For the record, I am not at all a vegetarian. Although I thoroughly enjoy a juicy hamburger from time to time, this does not stop me from exploring the uncharted depths of vegetarian cuisine. I have tried all sorts of alternative protein sources ranging from your typical fare of tempeh and tofu to more exotic ones like paneer and seitan. In fact, I have tried most of these in the short time that I have been here at Cornell. This may not come as a surprise to you, as I am sure you have seen them in eateries around campus and the surrounding city of Ithaca.
If you have not noticed, our little city can be considered a “vegetarian mecca” of sorts. Ithaca is chock full of herbivorous cuisine, from delicious meatless options to entire restaurants dedicated to serving up sustainable vegetarian dishes. Despite all of these great options, there is one product that helps to define Ithaca as the land of the veggie-lovers. Ithaca Tofu-Khan is a favorite amongst the vegetarian community here. For all of you, vegetarian or not, here are 3 things you need to know about this iconic locally made product.
1. Could it get more local? Ithaca Tofu-Khan is grown, processed, and sold within the city limits of Ithaca.
The production of this entirely local product begins in the fields of Potenza Organic Farm located in Trumansburg, NY (just a stone throw away from the city of Ithaca).
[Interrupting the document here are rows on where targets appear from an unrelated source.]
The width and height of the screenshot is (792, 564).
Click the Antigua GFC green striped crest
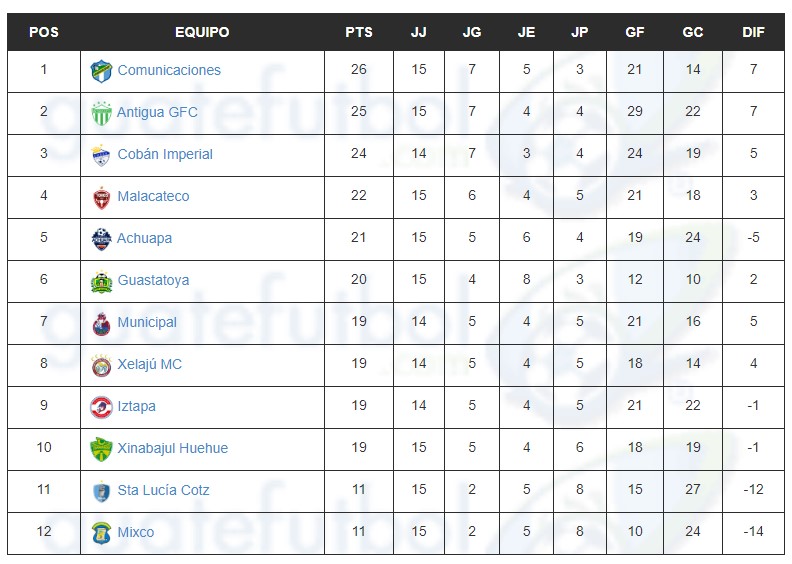101,113
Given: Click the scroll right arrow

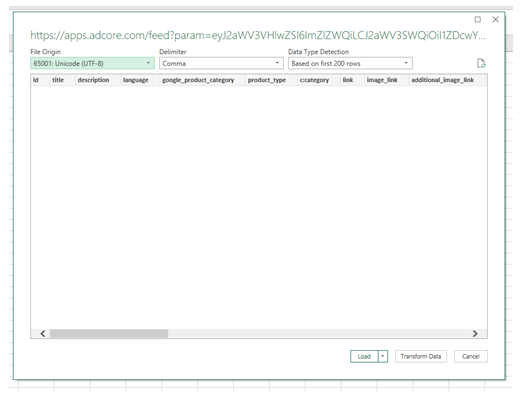Looking at the screenshot, I should tap(475, 334).

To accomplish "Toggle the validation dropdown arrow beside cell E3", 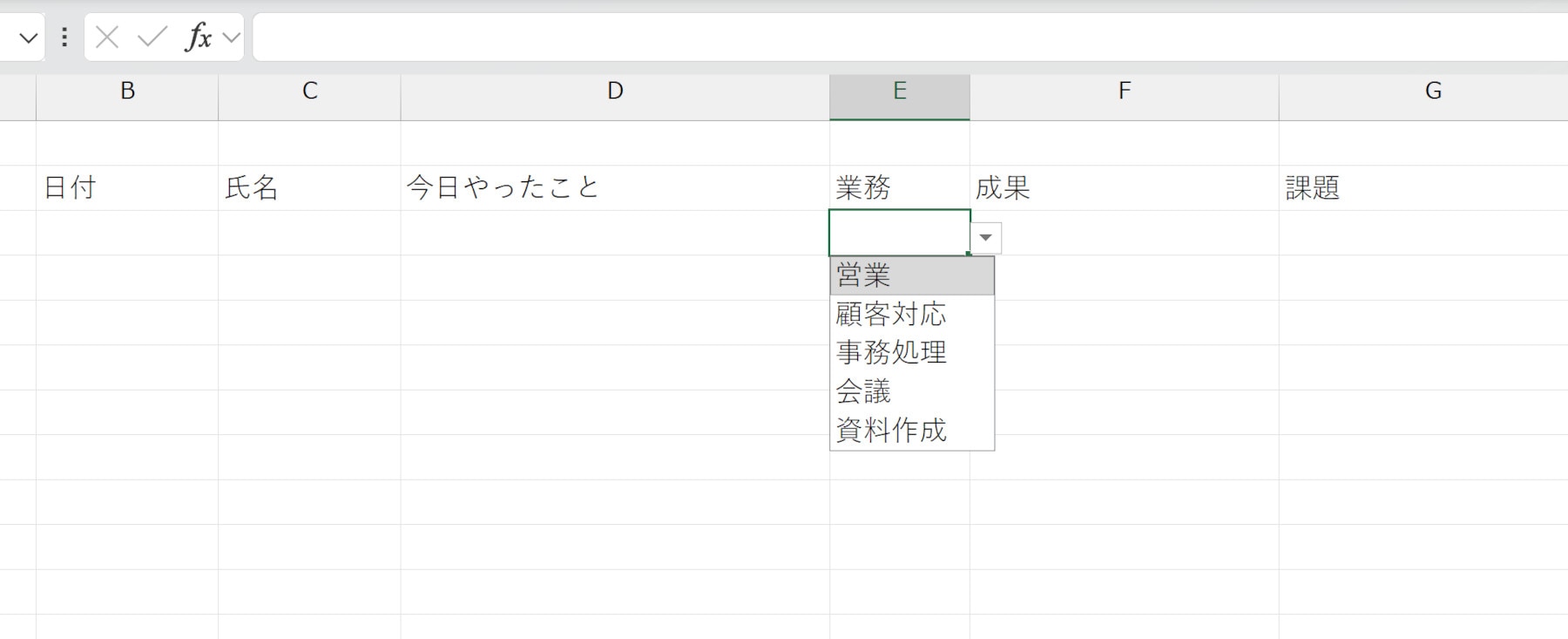I will pyautogui.click(x=985, y=238).
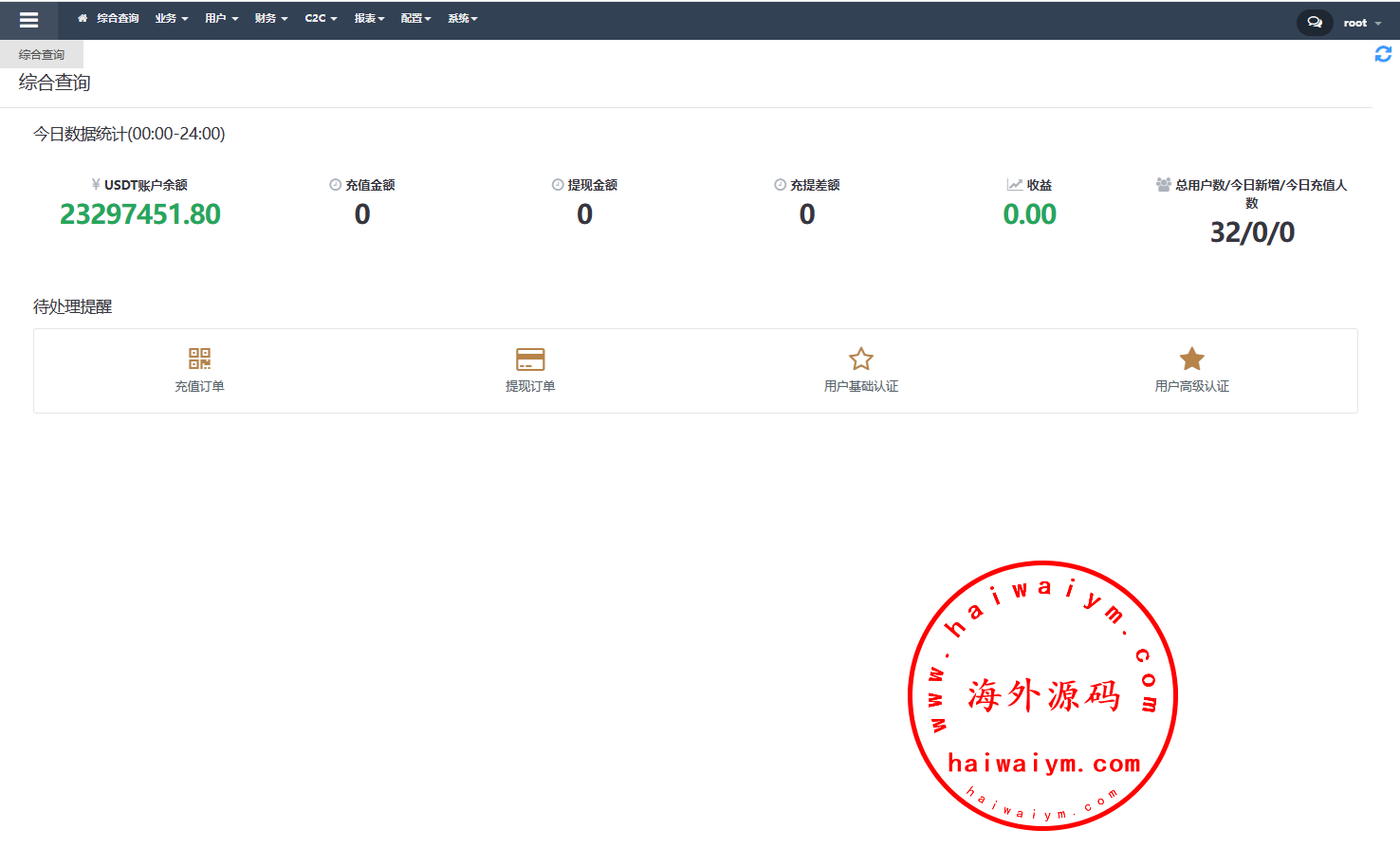Click the solid star advanced verification icon
Viewport: 1400px width, 866px height.
click(1191, 359)
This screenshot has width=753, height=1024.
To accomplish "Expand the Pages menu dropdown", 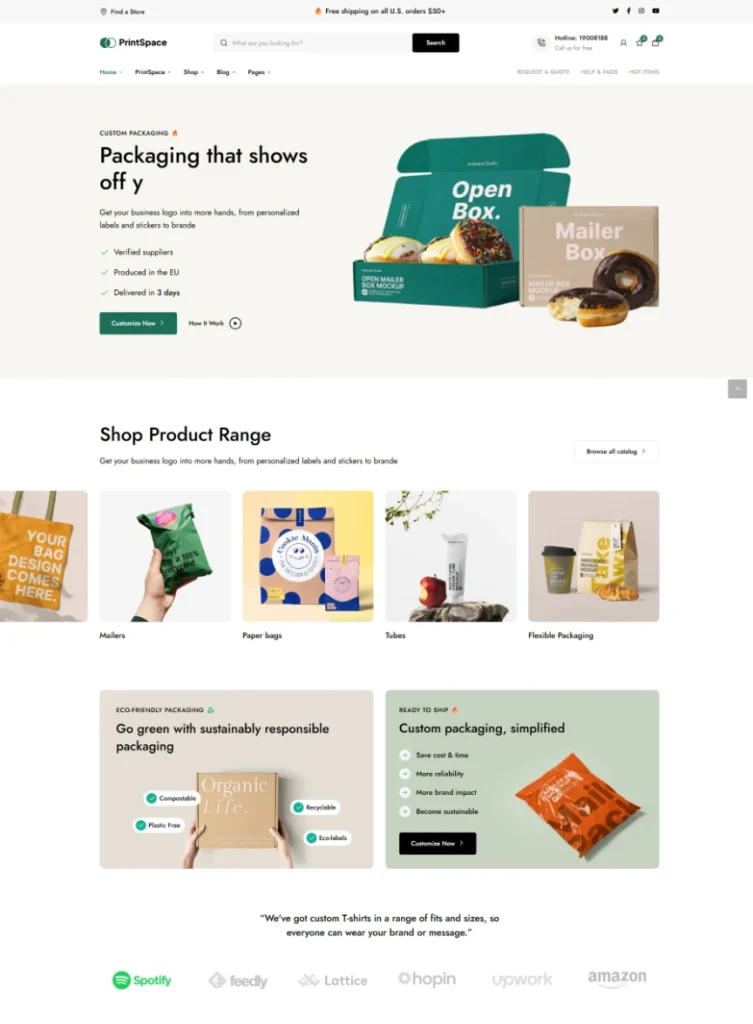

It is here where the soybeans used to make the tofu are grown and cultivated. Once these protein packed beans are harvested, they are transported to Ithaca Soy, the home base for production.
Ithaca Soy has been in existence for about 25 years, falling through the hands of multiple owners until it was taken over by Thom Trause, the company’s sole owner. The “tofu factory” known as Ithaca Soy is located on the north side of town, over by the iconic Farmer’s Market and Purity Ice Cream (click here to see it on a map). Here the soybeans are processed and packaged into vacuum-sealed 6 oz. bricks and transported to locations all over the Finger Lakes region. You can find this product at Wegmans, GreenStar, and various small-scale grocers around Ithaca. It is generally priced at $1.79-2.99 for a 6oz. brick and keeps for about a month (it also freezes very well).
2. Ithaca Tofu-Kan is made entirely from organic non-GMO soybeans.
The soybeans used for the tofu are grown by Tony Potenza, the owner of Potenza Organic Farm in Trumansberg, NY. Potenza began his career in 1974 by selling carrots and eventually branched his production to include other fresh vegetables. He eventually shifted his production to focus more on growing beans and grains, much more forgiving and less weather/time sensitive produce. Since then, he has been selling his organic non-GMO soybeans to Ithaca Soy and other tofu producers for about 30 years. He is also working closely with Cornell in order to find better varieties of soybeans to grow on his farm.
3. Alright what is this “Tofu Khan” and how is it made?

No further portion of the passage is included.